◆ TEXT SECTION:

Stocks Bounce Off Lows on Fed Announcement…..
U.S. equities bounced off their lows of the day, with the Dow seeing a near 1,000-point reversal intraday, to finish higher after the Federal Reserve announced that it will expand its purchases to include individual corporate bonds as part of its stimulus measures. Early pressure came amid resurfacing uneasiness surrounding a potential second wave of the pandemic, as new COVID-19 cases are being reported in the U.S. and China. Treasury yields were nearly unchanged, and the U.S. dollar and gold lost ground, while crude oil prices were higher. In light economic news, manufacturing activity out of the New York region improved far more than expected in June, but remained in contraction territory for the fourth-straight month. On the equity front, Moderna was higher on reports Israel is in talks to buy a supply of its COVID-19 vaccine candidate, while Shopify rose on a partnership with Dow member Walmart. Europe finished mixed, while markets in Asia were solidly lower.
The Dow Jones Industrial Average rose 158 points (0.6%) to 25,763, the S&P 500 Index increased 25 points (0.8%) to 3,067 and the Nasdaq Composite gained 137 points (1.4%) to 9,726. In heavy volume, 1.2 billion shares were traded on the NYSE and 4.4 billion shares changed hands on the NASDAQ. WTI crude oil moved $0.86 higher to $37.12 per barrel and wholesale gasoline gained $0.05 to $1.17 per gallon. Elsewhere, the Bloomberg gold spot price lost $6.28 to $1,724.47 per ounce, and the Dollar Index—a comparison of the U.S. dollar to six major world currencies—was down 0.6% at 96.74.
The stock markets saw early pressure with travel and leisure issues, retailers, financials, and the cyclically-natured energy sector, which all led a three-week charge leading up to last week’s plunge, pacing the pullback, as optimism of re-openings in the wake of the COVID-19 pandemic’s disruption continues to come up against some uncertainty. However, the Federal Reserve announced that it will be expanding its purchases to include individual corporate bonds as part of the stimulus measure put in place in an effort to support market functioning and ease credit conditions to bring stocks into positive territory. The rally that was stymied earlier this month took the Nasdaq back to record highs and saw the S&P 500 flirt with positive territory for the year. Reports of new COVID-19 cases in the U.S. and China shutting down parts of Beijing amid a spike in new cases continue to foster concerns about a second-wave of the pandemic. Amid this backdrop, sectors that had benefited from previous stay-at-home orders, such as consumer staples, technology and communications services stocks, faired relatively better.
Regional manufacturing improves solidly, Treasury yields fall as week begins on shaky footing…..
The Empire Manufacturing Index, a measure of activity in the New York region, rose from -48.5 in May to –0.2 in June, a much larger improvement than the Bloomberg forecast of an increase to -29.6. However, a reading below zero denotes contraction and this was the fourth-straight month of declining output. The stronger-than-expected improvement came as new orders rose solidly, while employment and work hours increased, but all remained in contraction territory.

◆ INFORMATION SUPPLIED:
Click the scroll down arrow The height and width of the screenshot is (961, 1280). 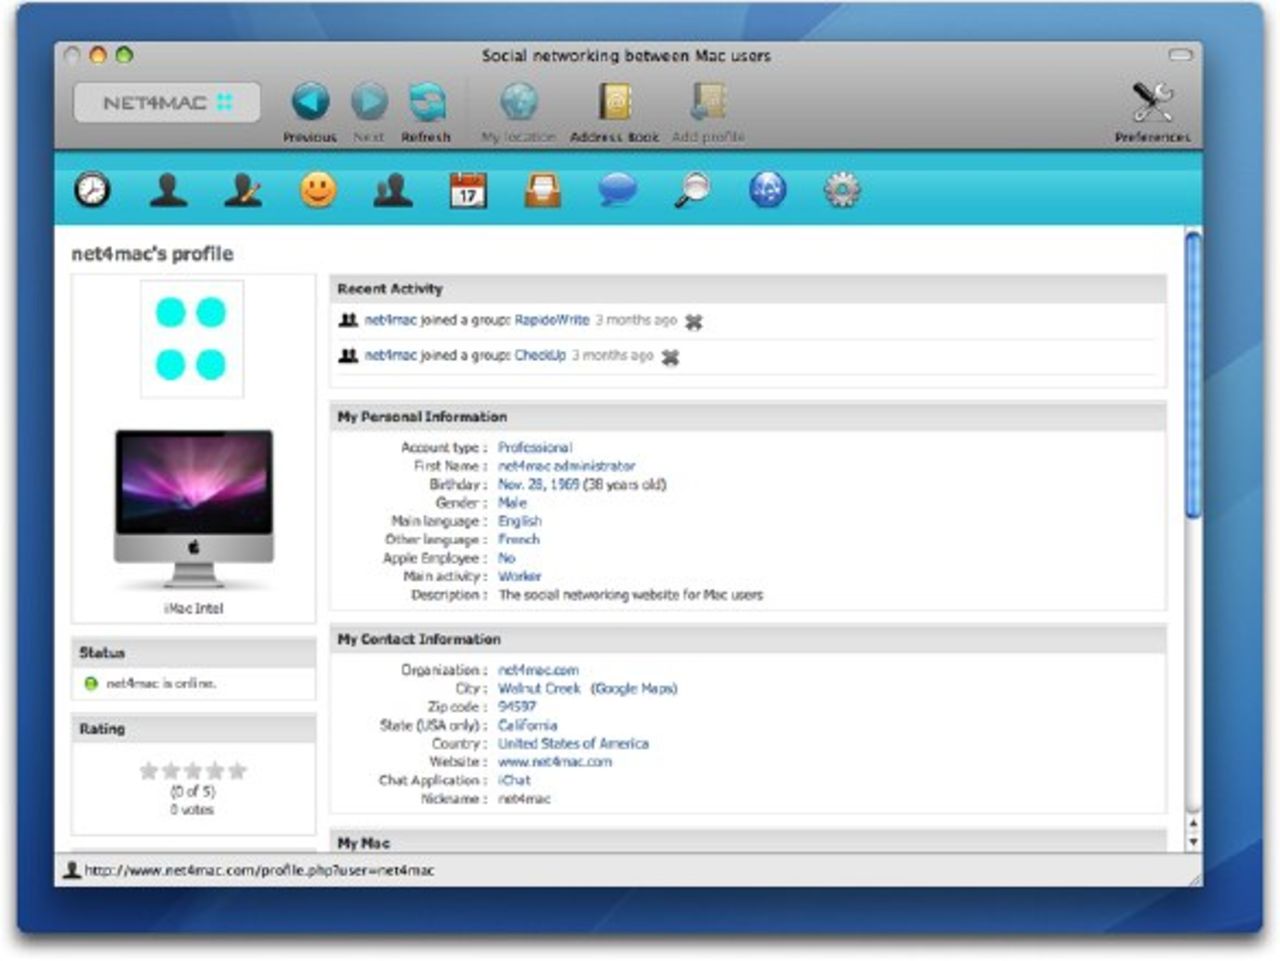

---

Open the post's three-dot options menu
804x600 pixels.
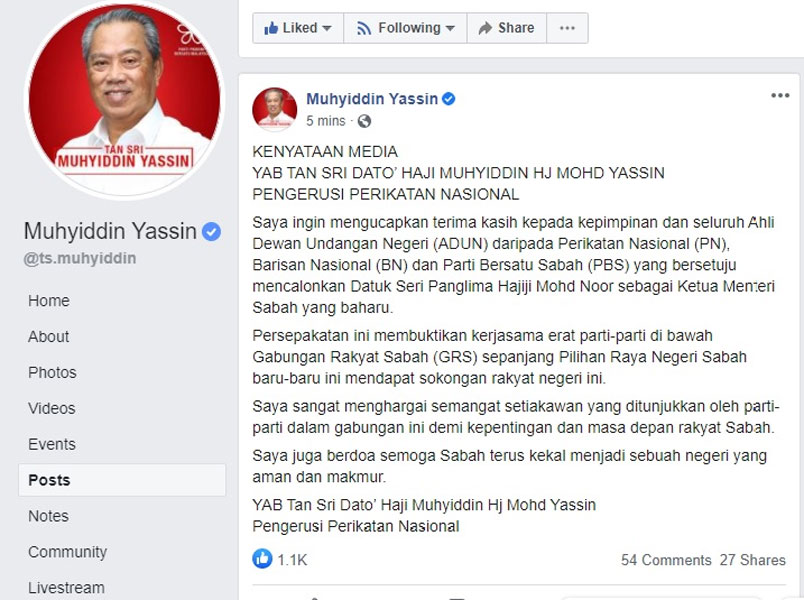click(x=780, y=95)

==

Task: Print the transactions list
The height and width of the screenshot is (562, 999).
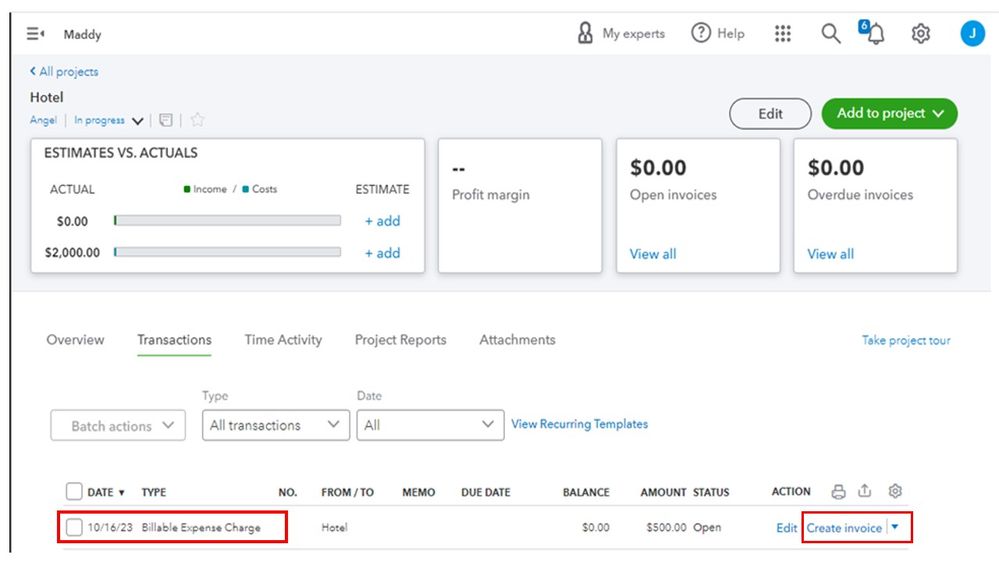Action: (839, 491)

◆ TASK SET:
(a) Name each group of stocks that the market report says paced the early pullback.
(b) Quote the stretch of the market report from "The Dow Jones" through "0.6% at 96.74.", word for word.

◆ TASK-BY-TASK OUTPUTS:
(a)
- Travel and leisure issues
- Retailers
- Financials
- The cyclically-natured energy sector

(b)
The Dow Jones Industrial Average rose 158 points (0.6%) to 25,763, the S&P 500 Index increased 25 points (0.8%) to 3,067 and the Nasdaq Composite gained 137 points (1.4%) to 9,726. In heavy volume, 1.2 billion shares were traded on the NYSE and 4.4 billion shares changed hands on the NASDAQ. WTI crude oil moved $0.86 higher to $37.12 per barrel and wholesale gasoline gained $0.05 to $1.17 per gallon. Elsewhere, the Bloomberg gold spot price lost $6.28 to $1,724.47 per ounce, and the Dollar Index—a comparison of the U.S. dollar to six major world currencies—was down 0.6% at 96.74.